Paying back student loans is problematic for a decent number of graduates. With high loan amounts and high interest rates, the monthly payment amount is often too high for many to pay along with rent, food and other necessities.
There is a general understanding that bankruptcy does not wipe out student loans. Although it is extremely difficult to discharge these loans via bankruptcy, there are some cases in which the courts ruled in favor of the loan holder.
Student debt and the courts
According to National Public Radio, it is a myth that bankruptcy cannot eliminate student debt. Although this is true, it is much more difficult to get rid of student debt than it is other debts. Congress has made it challenging to include the debt in bankruptcy filings, and those that do must meet a standard of undue hardship, although there is no standard definition of what this looks like.
In general, proving this hardship takes more work by an attorney which, in effect, increases legal fees. People filing for bankruptcy often cannot afford it, and so it is an estimate that 99% of those filing will not even attempt to discharge the debt.
However, some research shows that when someone does put forth the effort, about 40% of cases receive some sort of help from the courts, such as the discharge of a portion of the loan, a reduction in interest or both.

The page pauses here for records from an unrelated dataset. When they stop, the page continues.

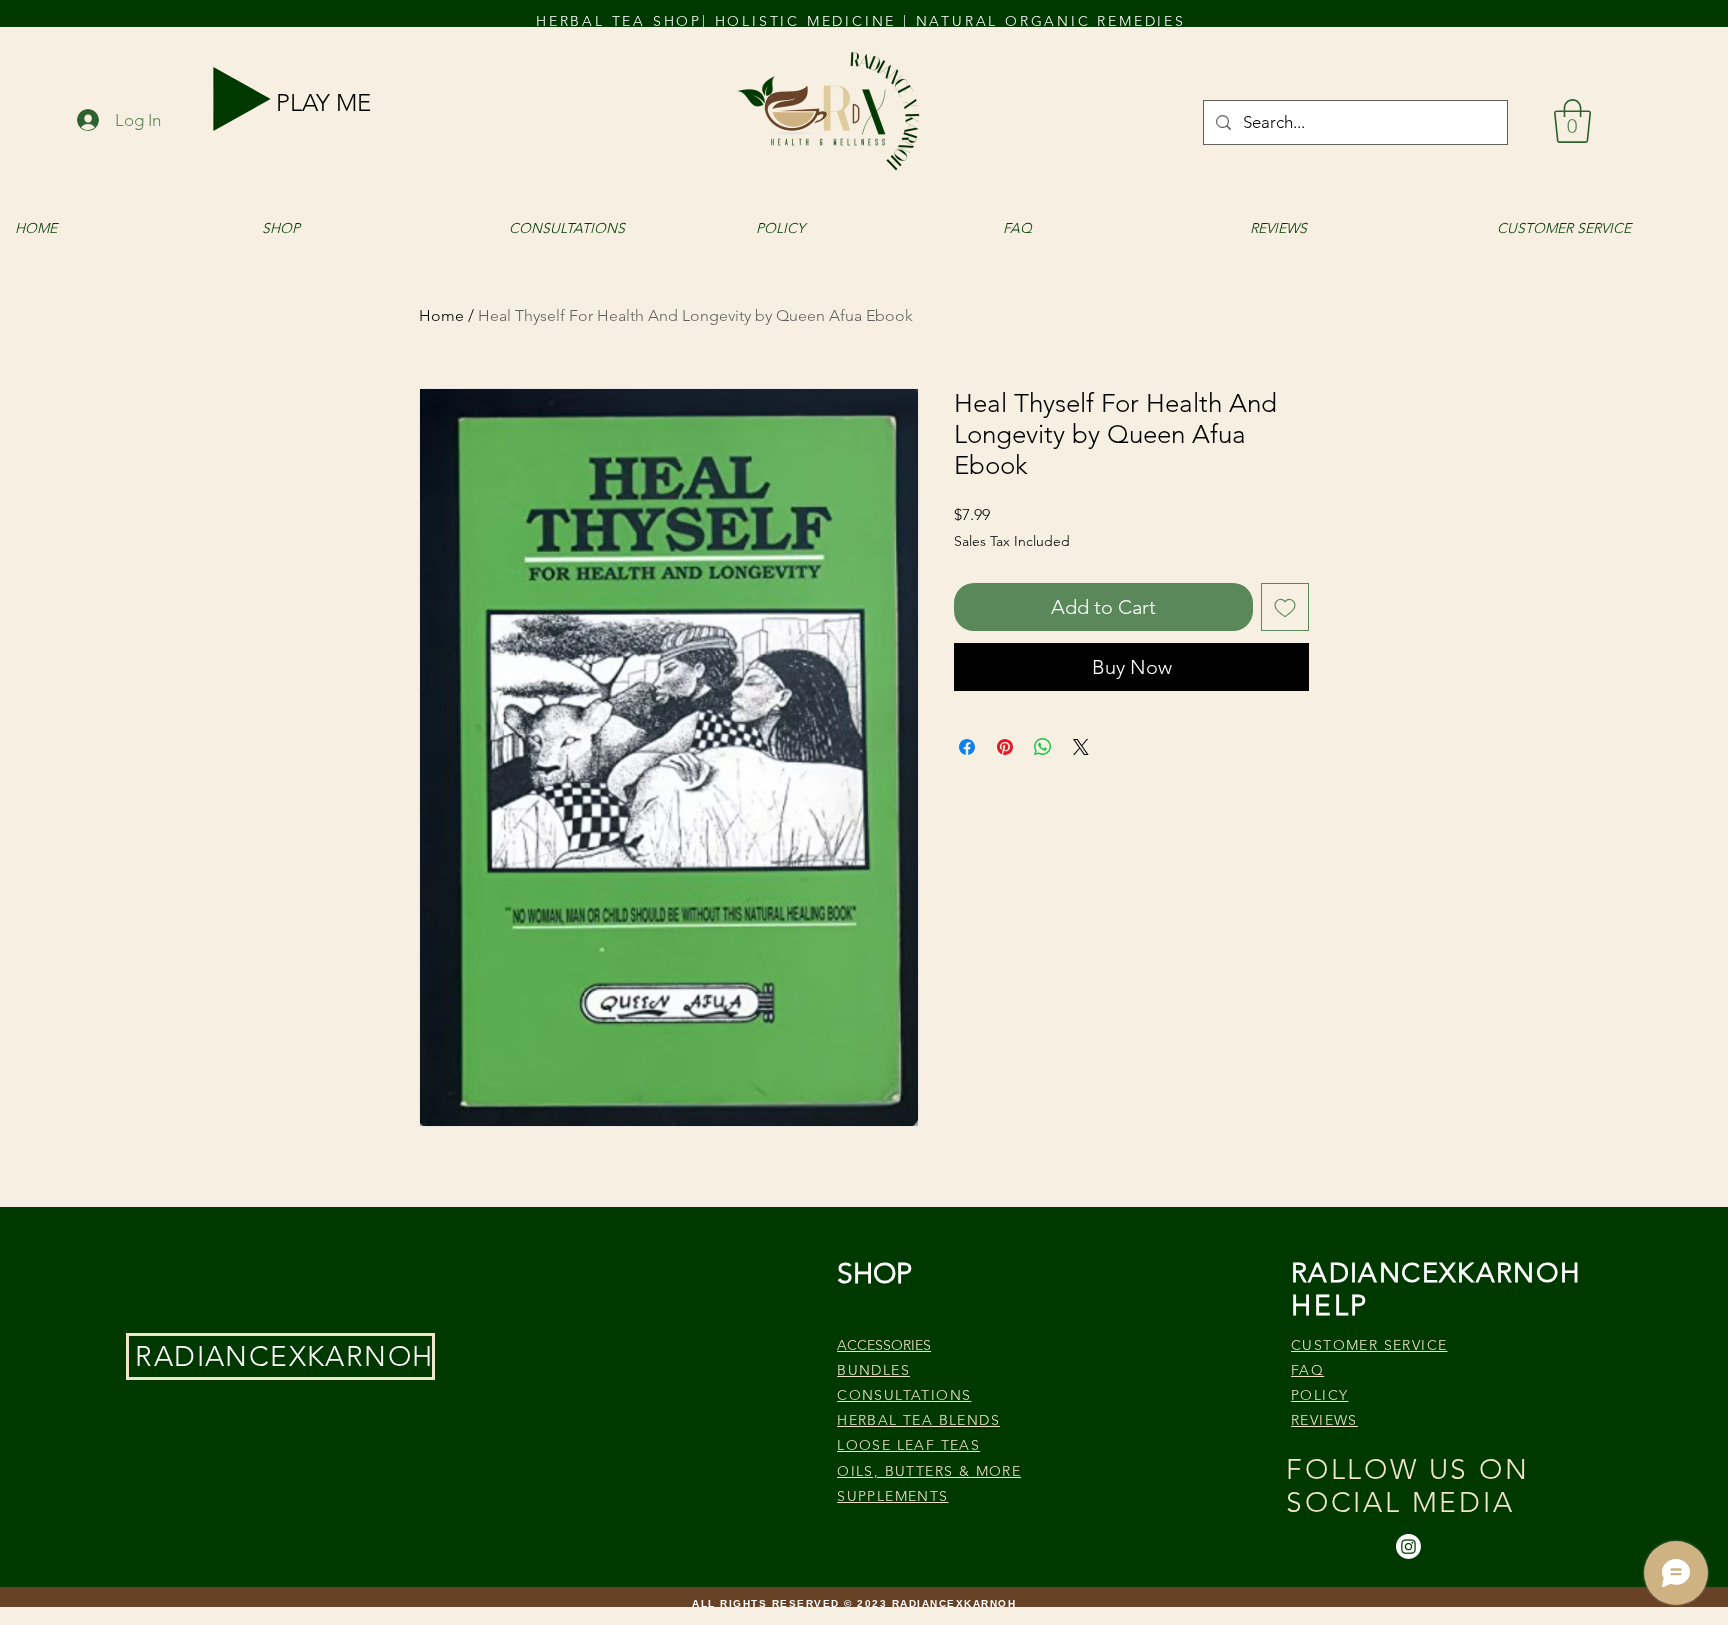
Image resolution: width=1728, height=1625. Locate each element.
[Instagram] (1408, 1546)
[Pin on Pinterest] (1005, 747)
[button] (1572, 121)
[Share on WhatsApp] (1043, 747)
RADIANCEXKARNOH (284, 1356)
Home (441, 315)
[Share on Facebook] (967, 747)
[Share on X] (1081, 747)
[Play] (242, 99)
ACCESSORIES (884, 1345)
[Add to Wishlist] (1285, 607)
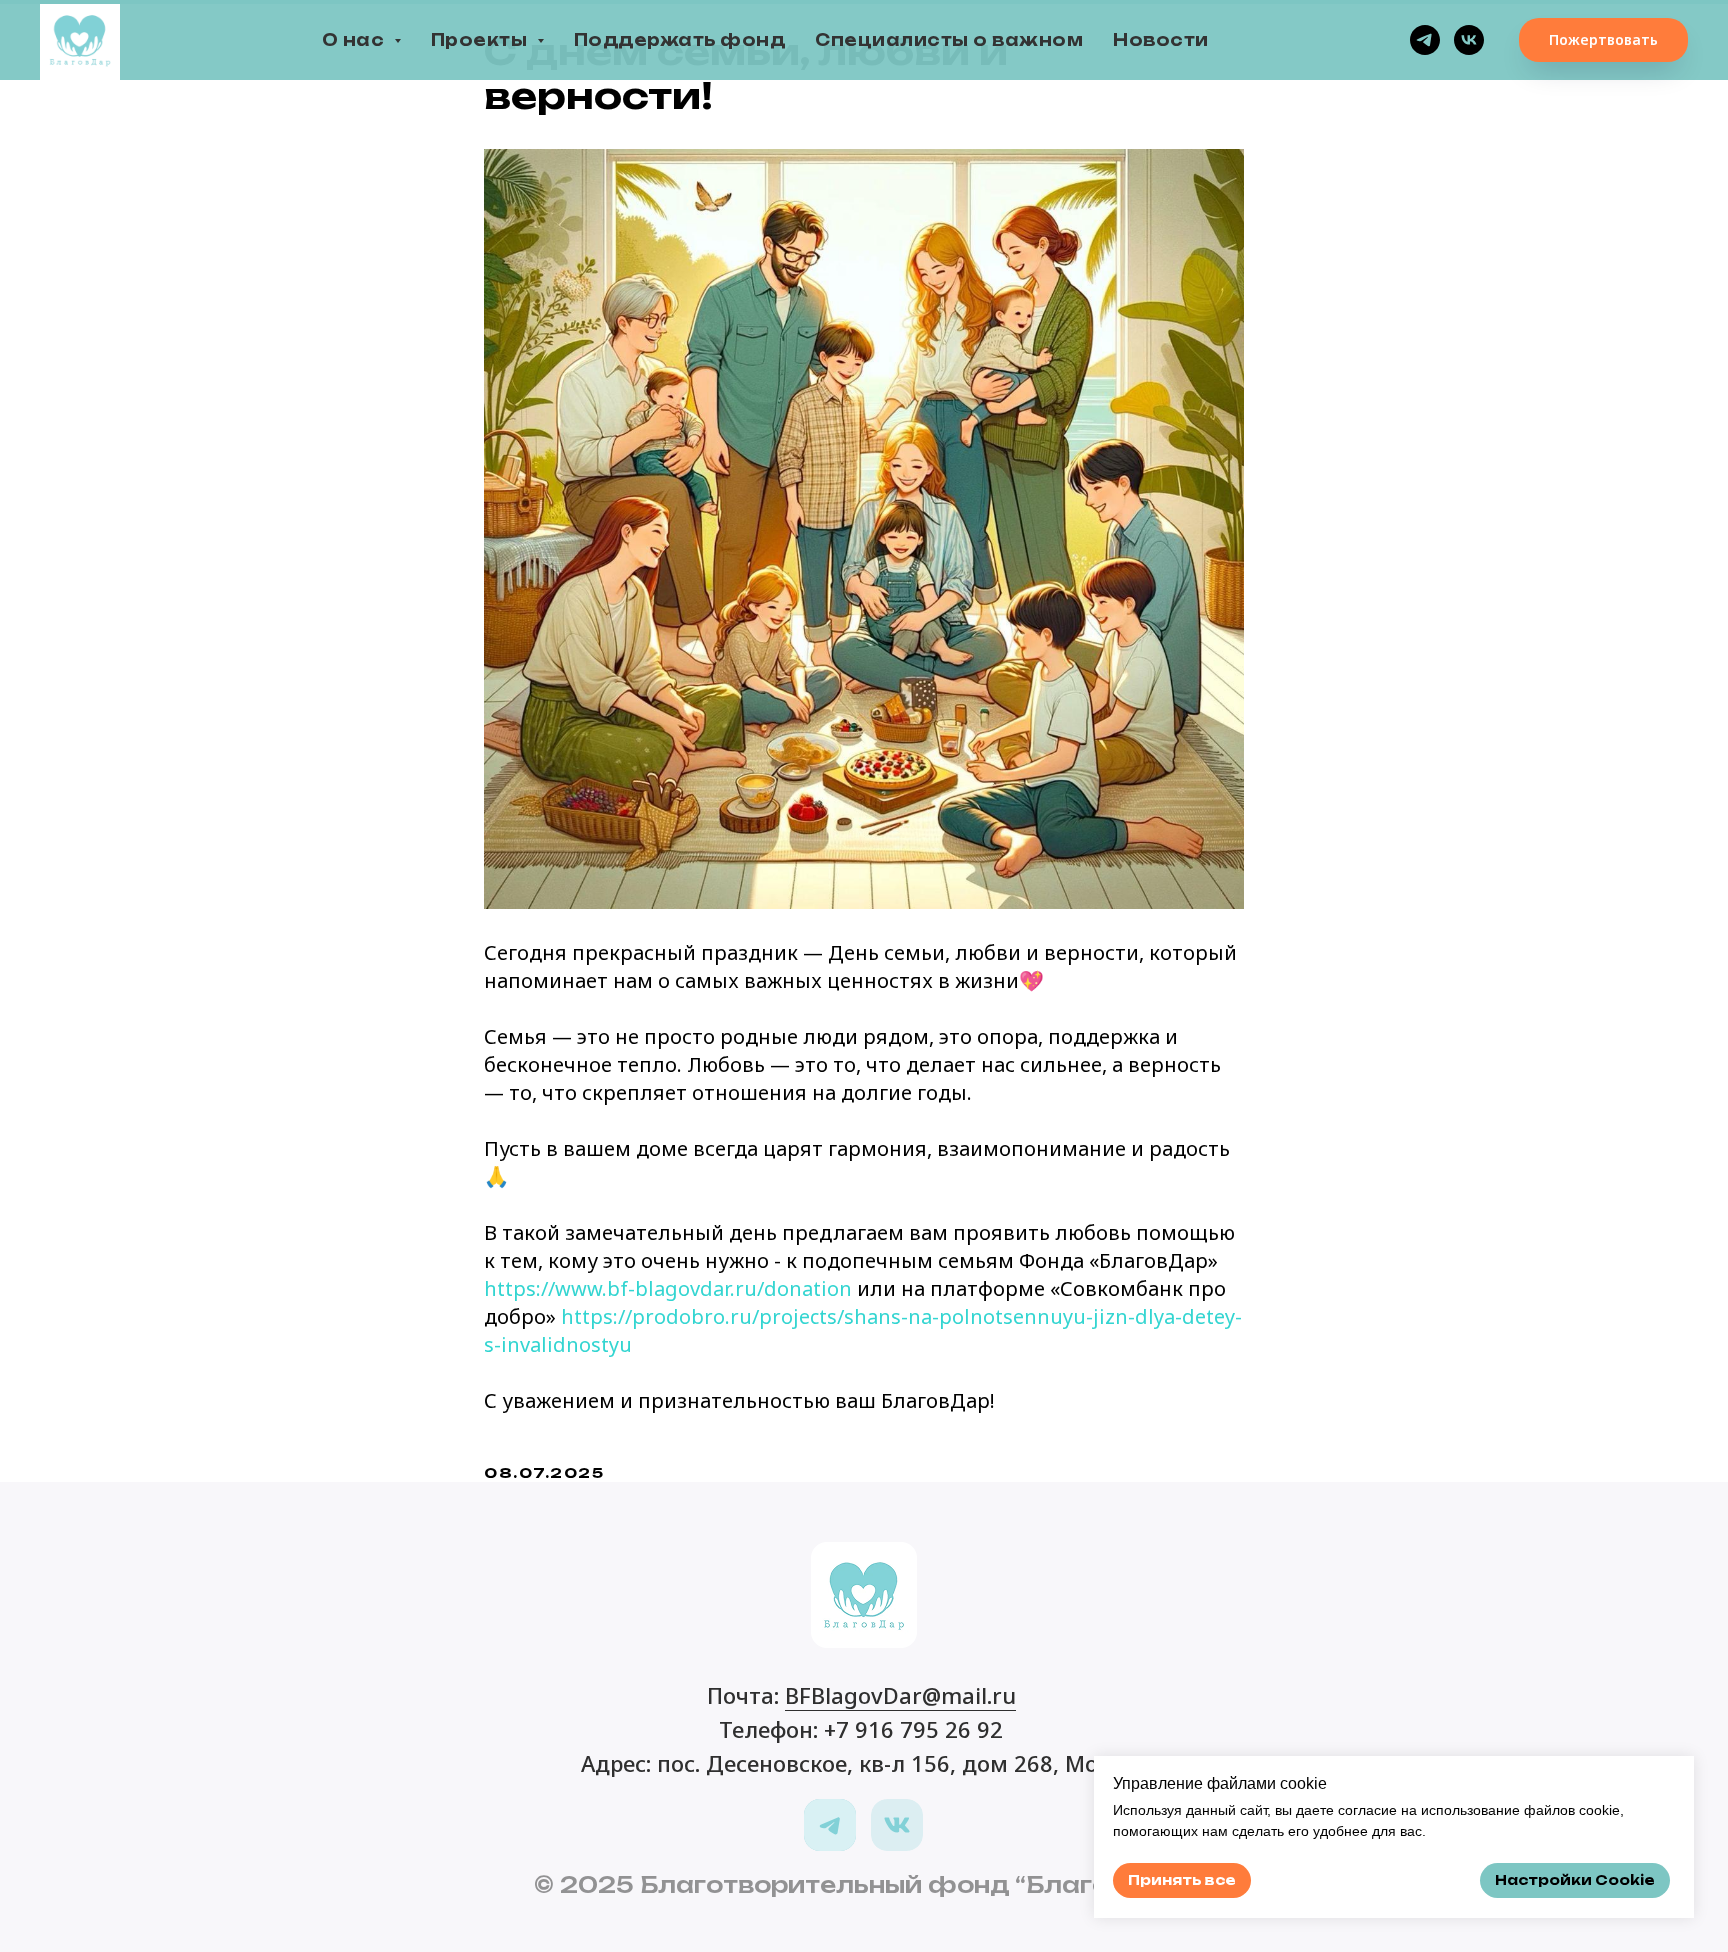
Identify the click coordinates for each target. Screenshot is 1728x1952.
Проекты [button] (481, 40)
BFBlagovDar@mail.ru (900, 1695)
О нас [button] (355, 40)
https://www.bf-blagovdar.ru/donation (668, 1288)
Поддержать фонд (680, 40)
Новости (1161, 40)
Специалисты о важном (949, 40)
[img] (830, 1825)
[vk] (1469, 40)
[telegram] (1425, 40)
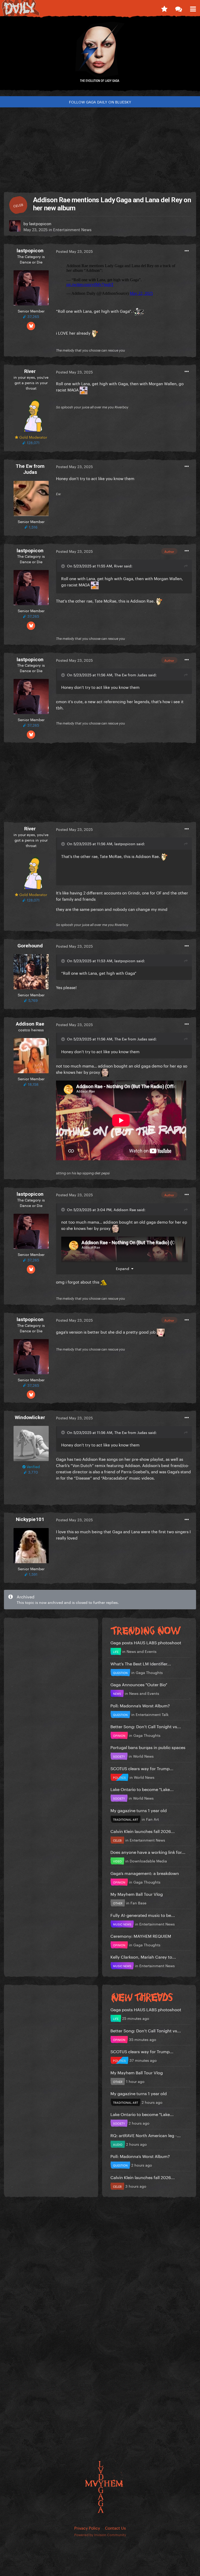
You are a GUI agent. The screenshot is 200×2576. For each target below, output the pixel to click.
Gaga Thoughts (149, 1672)
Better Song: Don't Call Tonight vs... (145, 1726)
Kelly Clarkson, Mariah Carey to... (143, 1956)
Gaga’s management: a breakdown (144, 1872)
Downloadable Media (148, 1860)
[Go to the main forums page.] (178, 7)
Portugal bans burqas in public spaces (147, 1747)
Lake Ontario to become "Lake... (142, 1789)
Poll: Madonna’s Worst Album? (140, 1705)
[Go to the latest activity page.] (164, 7)
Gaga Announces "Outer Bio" (138, 1684)
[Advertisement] (100, 147)
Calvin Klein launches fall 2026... (142, 1830)
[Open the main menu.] (193, 7)
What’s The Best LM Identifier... (140, 1663)
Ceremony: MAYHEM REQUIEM (140, 1935)
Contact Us (115, 2527)
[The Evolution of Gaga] (100, 55)
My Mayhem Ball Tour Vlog (136, 1893)
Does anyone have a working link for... (147, 1851)
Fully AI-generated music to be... (142, 1914)
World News (143, 1756)
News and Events (142, 1651)
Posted (74, 251)
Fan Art (152, 1819)
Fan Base (138, 1902)
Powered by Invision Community (100, 2534)
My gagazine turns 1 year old (138, 1810)
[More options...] (187, 251)
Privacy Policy (87, 2527)
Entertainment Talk (152, 1714)
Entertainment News (72, 229)
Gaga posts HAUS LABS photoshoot (145, 1642)
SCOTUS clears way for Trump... (141, 1768)
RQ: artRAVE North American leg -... (145, 2135)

Recent student loan discharge
In fact, according to Forbes, the U.S. Court of Appeals for the 10th Circuit upheld a lower court’s decision to fully discharge a private student loan debt. To prove undue hardship, the borrower needed to introduce an adversary proceeding against the loan lender. Although the costs involved with this may be too much for some, in this case it was worth it, as the court approved the discharge of the $120,000 loan.